Поэтому в поездке я намеренно старался задерживаться в больших городах, встречаться с людьми. Из Минска в Харьков я ехал через Бобруйск, Рославль, Брянск, Орел, Курск, Белгород. Из Харькова — через Полтаву и Лубны. Из Киева — через Чернигов, Гомель и Бобруйск. В дороге помогал людям проехать до попутной станции, заводил разговор. В Харькове задержался всего один день, взяв вещи, оставленные в феврале. С тех пор в городе ничего не изменилось. Население так же голодало, но наши ребята так же вели союзную работу. В Киеве я задержался два дня, был у своего приятеля учителя и его жены, делились опытом работы НТС. В июле 1943 года я опять ездил в Киев.

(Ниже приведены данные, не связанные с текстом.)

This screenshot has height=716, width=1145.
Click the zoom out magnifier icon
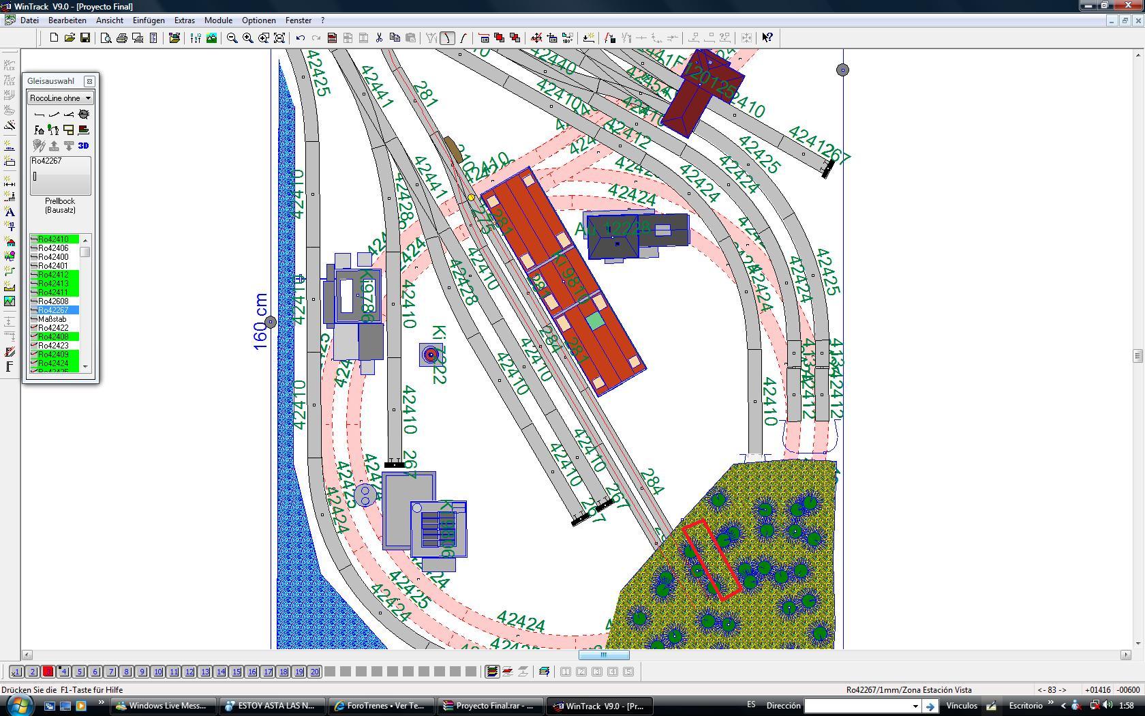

К августу подряд на аэродроме под Минском был закончен. Я просил инженера Шеллера дать мне и Игорю Жедилягину отпуск: по контракту, мы имели право на 2 недели отпуска за каждые 6 месяцев работы. В начале августа Игорь и я приехали на станцию в Минск. Там в комендатуре нам должны были поставить печати на наши Marschbefehle (командировочные бумаги). Немец, к столу которого я подошел, потребовал мой паспорт. Он недоверчиво его крутил, обращая внимание, что я родился в России. Я стал его уверять, что существенно лишь место жительства — Югославия. Стоявший рядом Игорь, желая помочь, показал свой паспорт, где и местом рождения значилась Югославия. Немец нерешительно поставил печать на мой Marschbefehl, но не отдал его мне, а положил вместе с паспортом в сторону. Я схватил оба документа и быстро направился к выходу, не обращая внимания на окрик немца. Тот бросился за мной, но не увидел меня за выступом стены. Игорь потом рассказывал, что немец ругался и угрожал, что не отпустит его, пока он не найдет меня. Игорь его заверил, что не имеет ко мне ни малейшего отношения. После препирательства немец его отпустил. Я же пролез под стоявшим на ближайшем пути составом и встретил Игоря на другом конце перрона. Мы сели в поезд и без приключений через Брест и Варшаву доехали до Берлина.